WRITTEN INSTRUCTION => Please quote, word for word, the lines from the one containing "Where should I click to: Toggle italic" through the end of the records.

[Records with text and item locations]
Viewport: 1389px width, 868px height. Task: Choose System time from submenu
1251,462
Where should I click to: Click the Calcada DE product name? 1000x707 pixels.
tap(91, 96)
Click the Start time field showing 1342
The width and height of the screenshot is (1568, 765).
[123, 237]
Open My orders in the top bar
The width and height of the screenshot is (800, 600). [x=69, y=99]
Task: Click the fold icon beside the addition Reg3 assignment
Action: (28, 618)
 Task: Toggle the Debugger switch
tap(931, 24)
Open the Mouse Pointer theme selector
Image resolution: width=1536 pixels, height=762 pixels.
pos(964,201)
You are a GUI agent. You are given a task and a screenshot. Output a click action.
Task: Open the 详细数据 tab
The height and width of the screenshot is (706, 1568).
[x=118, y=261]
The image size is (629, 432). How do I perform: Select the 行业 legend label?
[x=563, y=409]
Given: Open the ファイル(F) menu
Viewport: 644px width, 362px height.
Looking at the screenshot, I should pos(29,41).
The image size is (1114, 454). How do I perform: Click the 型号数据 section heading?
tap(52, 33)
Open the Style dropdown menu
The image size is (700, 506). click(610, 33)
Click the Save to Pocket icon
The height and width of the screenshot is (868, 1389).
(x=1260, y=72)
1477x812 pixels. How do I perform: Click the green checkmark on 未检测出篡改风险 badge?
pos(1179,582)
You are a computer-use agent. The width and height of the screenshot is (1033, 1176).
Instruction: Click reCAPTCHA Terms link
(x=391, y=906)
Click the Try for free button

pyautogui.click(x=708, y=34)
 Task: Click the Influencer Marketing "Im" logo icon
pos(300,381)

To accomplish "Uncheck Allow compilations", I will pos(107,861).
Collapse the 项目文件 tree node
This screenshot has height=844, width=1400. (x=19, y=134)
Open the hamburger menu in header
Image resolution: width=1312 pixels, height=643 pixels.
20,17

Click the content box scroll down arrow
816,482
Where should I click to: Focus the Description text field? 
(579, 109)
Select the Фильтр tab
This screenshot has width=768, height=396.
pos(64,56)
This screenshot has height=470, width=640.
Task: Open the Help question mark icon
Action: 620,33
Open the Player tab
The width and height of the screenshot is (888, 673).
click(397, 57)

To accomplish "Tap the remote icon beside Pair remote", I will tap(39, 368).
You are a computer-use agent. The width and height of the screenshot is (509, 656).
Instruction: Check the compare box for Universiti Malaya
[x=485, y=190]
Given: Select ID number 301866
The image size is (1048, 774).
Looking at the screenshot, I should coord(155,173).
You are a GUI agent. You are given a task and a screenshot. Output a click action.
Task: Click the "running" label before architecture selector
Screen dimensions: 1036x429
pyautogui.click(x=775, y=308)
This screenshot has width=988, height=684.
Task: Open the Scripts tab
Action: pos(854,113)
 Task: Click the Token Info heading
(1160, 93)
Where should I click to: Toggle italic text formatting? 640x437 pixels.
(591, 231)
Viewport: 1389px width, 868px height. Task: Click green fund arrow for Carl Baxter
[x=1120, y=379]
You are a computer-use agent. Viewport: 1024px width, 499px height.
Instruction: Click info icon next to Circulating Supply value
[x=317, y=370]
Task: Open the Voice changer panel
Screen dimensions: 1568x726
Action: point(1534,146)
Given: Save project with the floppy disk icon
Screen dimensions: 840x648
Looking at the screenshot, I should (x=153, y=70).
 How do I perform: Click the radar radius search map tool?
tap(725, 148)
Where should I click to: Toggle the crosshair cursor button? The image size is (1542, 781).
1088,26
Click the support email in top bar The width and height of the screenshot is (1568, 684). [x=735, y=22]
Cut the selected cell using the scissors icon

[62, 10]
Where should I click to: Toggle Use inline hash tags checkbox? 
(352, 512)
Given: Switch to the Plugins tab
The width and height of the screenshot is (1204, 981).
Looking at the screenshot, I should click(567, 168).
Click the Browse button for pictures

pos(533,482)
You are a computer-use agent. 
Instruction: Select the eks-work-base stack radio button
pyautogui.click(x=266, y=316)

SOLUTION TO THE PROBLEM =>
Where should I click to: Toggle italic text formatting? 640x437 pixels.
(591, 231)
Viewport: 1389px width, 868px height. Task: Click green fund arrow for Carl Baxter
[x=1120, y=379]
You are a computer-use agent. Viewport: 1024px width, 499px height.
Instruction: Click info icon next to Circulating Supply value
[x=317, y=370]
Task: Open the Voice changer panel
Screen dimensions: 1568x726
Action: point(1534,146)
Given: Save project with the floppy disk icon
Screen dimensions: 840x648
Looking at the screenshot, I should (x=153, y=70).
 How do I perform: Click the radar radius search map tool?
tap(725, 148)
Where should I click to: Toggle the crosshair cursor button? The image size is (1542, 781).
1088,26
Click the support email in top bar The width and height of the screenshot is (1568, 684). [x=735, y=22]
Cut the selected cell using the scissors icon

[62, 10]
Where should I click to: Toggle Use inline hash tags checkbox? 
(352, 512)
Given: Switch to the Plugins tab
The width and height of the screenshot is (1204, 981).
Looking at the screenshot, I should click(567, 168).
Click the Browse button for pictures

pos(533,482)
You are a computer-use agent. 
Instruction: Select the eks-work-base stack radio button
pyautogui.click(x=266, y=316)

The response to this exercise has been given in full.